I’m so grateful we met, because Helena Grace Donald is a force to be reckoned with, in the sun-shiniest of ways. You’ll see what I mean when you hear our Girl Boner® Radio interview!
Helena launched Girl Unfiltered to help teens lead happier, healthier lives. Her new book, Learning to Love the Girl in the Mirror, is a practical guide for minimizing self-criticism and trading damaging lifestyle habits for those that nourish your body and soul. She shared awesomeness on self-forgiveness, dancing around and loving your body rather than fighting it, the role tapping played in her recovery and more.
You know much of my story, but I don’t know the specifics of yours. Could you share a bit about your journey?
Absolutely… Throughout my teen years, I absolutely hated my body. I had such a negative relationship with it. Most of my teen years, I was on a diet and I was going from one diet to the next. I was always trying to find that hook that was finally going to give me the body I always wanted, because if I could have the body I wanted, then I could finally be happy. I knew that I wanted to be an actress and was told I could model because I was tall, and I thought those things would only be achievable if I had the body and a certain size.
I had a calendar I had made in which I’d actually covered the pictures with Victoria’s Secret models. I’d weigh myself every day and put the weight on the calendar. It was this never-ending horrible cycle of hating myself and not allowing myself to be the person I wanted to be because I was so trapped in this negative thinking. And that has a knock-on effect on so many areas of your life.
What helped you begin to turn things around?
One night I felt like my skin was crawling because I had this terrible urge to throw up. I had been bulimic for a while at this point, and nobody knew. But that night this screaming voice in my head said, “Don’t do it!” I wanted to get better so badly. I went to my mom in floods of tears. She’s a therapist, so she really helped walk me through taking that intense feeling down from a 100 to a manageable feeling. From that day on, I started to go into recovery.
Beautiful. What were some of the most powerful steps you took to heal?
I think a big part of it was forgiveness with myself, forgiveness with not being perfect. I talk about Little Miss Critical in the book. She’s a voice in our heads and she is trying to protect us, because she wants us to be happy. And she thinks we’ll only be happy when we reach a certain goal. I had to ask her to pack up her bags and leave, because I was going to start running the show.
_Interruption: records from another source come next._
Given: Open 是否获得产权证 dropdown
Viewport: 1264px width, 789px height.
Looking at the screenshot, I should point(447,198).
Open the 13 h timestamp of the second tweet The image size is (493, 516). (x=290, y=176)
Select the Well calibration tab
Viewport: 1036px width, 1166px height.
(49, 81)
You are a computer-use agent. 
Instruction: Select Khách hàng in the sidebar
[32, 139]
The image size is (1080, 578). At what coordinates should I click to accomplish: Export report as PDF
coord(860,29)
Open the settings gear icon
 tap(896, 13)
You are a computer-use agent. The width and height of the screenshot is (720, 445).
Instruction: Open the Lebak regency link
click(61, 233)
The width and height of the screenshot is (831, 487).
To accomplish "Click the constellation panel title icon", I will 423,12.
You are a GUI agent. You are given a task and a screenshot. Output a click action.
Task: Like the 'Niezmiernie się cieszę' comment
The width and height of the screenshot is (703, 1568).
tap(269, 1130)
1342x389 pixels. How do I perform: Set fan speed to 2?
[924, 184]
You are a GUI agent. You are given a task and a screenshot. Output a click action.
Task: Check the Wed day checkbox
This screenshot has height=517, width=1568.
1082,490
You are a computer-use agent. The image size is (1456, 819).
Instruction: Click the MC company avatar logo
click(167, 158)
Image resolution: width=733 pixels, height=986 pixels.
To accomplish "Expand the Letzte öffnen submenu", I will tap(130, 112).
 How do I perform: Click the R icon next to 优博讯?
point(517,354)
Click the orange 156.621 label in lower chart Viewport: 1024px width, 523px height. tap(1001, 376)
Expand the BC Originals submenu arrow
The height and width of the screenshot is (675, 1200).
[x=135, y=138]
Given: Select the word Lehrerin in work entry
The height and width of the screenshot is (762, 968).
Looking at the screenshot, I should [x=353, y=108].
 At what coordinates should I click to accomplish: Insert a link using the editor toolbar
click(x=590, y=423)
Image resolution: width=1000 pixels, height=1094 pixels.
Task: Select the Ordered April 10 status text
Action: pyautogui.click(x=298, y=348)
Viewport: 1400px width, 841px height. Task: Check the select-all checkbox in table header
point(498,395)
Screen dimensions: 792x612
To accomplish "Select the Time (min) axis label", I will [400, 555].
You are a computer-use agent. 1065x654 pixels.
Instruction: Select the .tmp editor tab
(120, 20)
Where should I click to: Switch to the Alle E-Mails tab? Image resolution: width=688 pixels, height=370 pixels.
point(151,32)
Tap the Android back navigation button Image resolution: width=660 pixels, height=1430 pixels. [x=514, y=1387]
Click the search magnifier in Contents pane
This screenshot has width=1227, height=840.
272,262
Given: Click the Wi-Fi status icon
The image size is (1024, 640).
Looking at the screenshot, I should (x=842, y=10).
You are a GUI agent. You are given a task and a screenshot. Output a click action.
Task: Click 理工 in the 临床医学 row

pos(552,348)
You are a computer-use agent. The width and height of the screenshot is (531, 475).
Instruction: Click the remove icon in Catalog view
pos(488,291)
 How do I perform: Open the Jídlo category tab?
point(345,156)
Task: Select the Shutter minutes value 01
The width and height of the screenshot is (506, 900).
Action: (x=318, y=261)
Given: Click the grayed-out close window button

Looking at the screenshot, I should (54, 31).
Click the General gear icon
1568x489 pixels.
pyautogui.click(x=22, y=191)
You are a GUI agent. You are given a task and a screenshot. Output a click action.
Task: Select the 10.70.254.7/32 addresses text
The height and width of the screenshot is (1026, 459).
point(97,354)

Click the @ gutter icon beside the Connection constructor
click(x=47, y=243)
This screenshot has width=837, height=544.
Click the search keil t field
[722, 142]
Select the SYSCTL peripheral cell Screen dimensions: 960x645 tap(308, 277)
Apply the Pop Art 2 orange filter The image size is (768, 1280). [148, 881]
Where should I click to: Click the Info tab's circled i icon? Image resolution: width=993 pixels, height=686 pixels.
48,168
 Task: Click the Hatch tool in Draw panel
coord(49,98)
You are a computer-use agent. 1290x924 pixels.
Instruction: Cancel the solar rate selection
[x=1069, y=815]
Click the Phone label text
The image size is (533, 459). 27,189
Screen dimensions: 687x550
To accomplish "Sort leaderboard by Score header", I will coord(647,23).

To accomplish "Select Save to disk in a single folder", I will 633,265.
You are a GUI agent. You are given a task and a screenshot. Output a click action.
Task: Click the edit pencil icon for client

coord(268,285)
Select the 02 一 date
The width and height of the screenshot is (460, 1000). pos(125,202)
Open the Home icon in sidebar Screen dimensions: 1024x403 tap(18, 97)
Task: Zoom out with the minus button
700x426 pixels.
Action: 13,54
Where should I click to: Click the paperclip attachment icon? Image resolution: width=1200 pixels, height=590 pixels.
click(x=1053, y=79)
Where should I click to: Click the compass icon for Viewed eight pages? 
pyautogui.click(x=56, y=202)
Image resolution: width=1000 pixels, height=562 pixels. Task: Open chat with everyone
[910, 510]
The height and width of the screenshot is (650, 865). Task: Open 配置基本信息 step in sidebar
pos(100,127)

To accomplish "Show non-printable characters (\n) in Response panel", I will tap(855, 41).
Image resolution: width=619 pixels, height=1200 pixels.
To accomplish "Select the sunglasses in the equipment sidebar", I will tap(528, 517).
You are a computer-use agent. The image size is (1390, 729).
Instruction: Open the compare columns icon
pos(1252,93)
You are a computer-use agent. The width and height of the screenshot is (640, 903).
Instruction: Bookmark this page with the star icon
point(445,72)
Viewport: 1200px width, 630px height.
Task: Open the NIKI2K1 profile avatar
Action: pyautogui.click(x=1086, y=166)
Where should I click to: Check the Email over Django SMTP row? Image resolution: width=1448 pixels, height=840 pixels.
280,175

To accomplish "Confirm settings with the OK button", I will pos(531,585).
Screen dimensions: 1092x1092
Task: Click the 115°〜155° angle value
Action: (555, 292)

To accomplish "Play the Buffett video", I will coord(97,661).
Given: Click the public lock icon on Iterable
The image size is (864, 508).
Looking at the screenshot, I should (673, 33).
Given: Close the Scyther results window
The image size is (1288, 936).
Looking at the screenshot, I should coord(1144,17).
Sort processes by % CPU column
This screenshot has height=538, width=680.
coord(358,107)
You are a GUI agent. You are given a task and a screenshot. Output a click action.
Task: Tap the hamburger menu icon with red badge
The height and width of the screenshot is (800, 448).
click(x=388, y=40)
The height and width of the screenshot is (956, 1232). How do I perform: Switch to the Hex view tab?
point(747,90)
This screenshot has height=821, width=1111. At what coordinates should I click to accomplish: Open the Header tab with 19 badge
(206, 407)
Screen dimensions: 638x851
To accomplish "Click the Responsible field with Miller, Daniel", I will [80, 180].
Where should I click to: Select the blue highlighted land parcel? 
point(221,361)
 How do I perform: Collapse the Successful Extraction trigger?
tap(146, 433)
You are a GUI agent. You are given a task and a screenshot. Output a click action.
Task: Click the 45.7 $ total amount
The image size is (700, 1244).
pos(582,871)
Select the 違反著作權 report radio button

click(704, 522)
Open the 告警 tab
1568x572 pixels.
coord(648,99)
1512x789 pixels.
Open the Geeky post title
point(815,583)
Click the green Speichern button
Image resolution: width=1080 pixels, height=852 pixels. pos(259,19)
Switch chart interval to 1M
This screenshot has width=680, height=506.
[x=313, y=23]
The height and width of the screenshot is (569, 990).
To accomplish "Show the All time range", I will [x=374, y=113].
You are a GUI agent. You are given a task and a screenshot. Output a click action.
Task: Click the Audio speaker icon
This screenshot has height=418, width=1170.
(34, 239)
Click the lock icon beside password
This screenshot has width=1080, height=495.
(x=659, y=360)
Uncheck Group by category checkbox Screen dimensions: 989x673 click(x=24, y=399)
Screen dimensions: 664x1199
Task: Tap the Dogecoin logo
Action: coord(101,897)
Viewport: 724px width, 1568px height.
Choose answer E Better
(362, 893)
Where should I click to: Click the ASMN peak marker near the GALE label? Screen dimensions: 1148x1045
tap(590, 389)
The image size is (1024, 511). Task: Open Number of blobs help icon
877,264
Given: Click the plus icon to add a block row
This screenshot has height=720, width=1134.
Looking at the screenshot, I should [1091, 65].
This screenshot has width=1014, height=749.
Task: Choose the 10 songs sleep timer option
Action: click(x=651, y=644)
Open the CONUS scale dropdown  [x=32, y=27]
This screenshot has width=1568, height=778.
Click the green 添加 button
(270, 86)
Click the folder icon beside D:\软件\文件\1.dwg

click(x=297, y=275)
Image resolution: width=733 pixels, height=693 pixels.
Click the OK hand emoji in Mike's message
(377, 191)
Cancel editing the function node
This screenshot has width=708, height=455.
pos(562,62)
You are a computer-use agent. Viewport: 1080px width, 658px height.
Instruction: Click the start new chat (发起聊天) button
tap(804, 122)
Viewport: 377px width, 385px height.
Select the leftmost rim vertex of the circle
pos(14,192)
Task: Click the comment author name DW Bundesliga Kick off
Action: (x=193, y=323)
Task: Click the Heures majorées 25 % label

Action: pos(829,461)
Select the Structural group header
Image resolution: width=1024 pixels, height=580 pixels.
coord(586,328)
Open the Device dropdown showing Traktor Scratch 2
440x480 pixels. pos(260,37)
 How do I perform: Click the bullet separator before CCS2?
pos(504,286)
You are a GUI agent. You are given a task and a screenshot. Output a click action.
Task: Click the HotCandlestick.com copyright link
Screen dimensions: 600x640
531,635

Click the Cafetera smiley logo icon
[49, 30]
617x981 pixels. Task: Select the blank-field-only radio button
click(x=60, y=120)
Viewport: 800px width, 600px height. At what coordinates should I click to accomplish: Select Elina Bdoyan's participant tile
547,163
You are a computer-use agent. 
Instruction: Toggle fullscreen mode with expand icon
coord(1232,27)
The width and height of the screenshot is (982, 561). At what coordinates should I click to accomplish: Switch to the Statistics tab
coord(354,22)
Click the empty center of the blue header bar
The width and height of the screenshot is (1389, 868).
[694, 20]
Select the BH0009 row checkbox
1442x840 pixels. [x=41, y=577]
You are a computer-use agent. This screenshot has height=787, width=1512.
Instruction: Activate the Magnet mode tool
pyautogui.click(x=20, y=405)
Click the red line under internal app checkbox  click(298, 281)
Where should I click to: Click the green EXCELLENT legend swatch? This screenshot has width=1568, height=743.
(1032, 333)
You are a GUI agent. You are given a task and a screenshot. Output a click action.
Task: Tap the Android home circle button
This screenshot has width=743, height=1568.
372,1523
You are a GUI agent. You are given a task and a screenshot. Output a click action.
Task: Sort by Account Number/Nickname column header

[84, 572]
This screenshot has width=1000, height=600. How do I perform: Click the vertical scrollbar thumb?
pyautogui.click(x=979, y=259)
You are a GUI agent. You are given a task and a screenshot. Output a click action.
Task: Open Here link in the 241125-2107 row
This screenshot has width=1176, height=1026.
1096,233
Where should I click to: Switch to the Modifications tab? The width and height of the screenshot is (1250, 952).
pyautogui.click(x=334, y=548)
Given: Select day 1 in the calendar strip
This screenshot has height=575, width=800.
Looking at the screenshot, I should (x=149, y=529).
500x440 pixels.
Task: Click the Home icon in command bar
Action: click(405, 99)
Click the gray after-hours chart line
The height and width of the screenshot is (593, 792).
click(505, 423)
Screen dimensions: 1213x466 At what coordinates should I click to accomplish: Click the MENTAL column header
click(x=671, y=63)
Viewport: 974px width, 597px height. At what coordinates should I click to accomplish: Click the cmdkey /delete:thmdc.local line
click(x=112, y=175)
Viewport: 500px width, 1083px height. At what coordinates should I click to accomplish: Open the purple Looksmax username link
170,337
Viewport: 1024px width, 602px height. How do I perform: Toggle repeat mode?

There was a moment I realized I was either going to continue down Misery Street or make a change. I sat in front of the mirror, and I owned up to all of the Little Miss Critical voices in my head. I said, “I’m sorry that I’ve been causing you so much pain. How could I have treated you so badly?” From the bottom of my heart I forgave myself… From that day forward I had to train myself to be my own best friend.
What advice do you give others on supporting someone struggling with disordered eating?
I tell people to look beyond and look deeper than the eating disorder, because there’s something that’s happening in her life, feelings she’s not able to process, and she’s only able to deal with those feelings though the behaviors.
What about to those struggling themselves?
Do you want to spend the rest of your life with someone that you hate? You are going to spend the rest of your life with yourself. Make peace with who you are. Love yourself.
I also asked Girl Boner’s resident sex and relationships expert Dr. Megan Fleming to weigh in on forgiveness and loved what she had to say, including this:
It’s been said that holding onto anger is like drinking the poison and waiting for the other person to die. That’s true of all negative emotions. When we hold onto those feelings in our nervous system, we’re actually hurting ourselves. So this process of forgiveness is part of the healing process.
We’re all on this earth and our own journey. We take two steps forward, sometimes one back, sometimes three forward, two back. It’s a process. But we can stay committed to staying present and showing up with our best self. [Self-forgiveness] is about compassion. That intention helps us move forward and not only heal and broaden our relationship with ourselves, but with all of the relationships that we touch.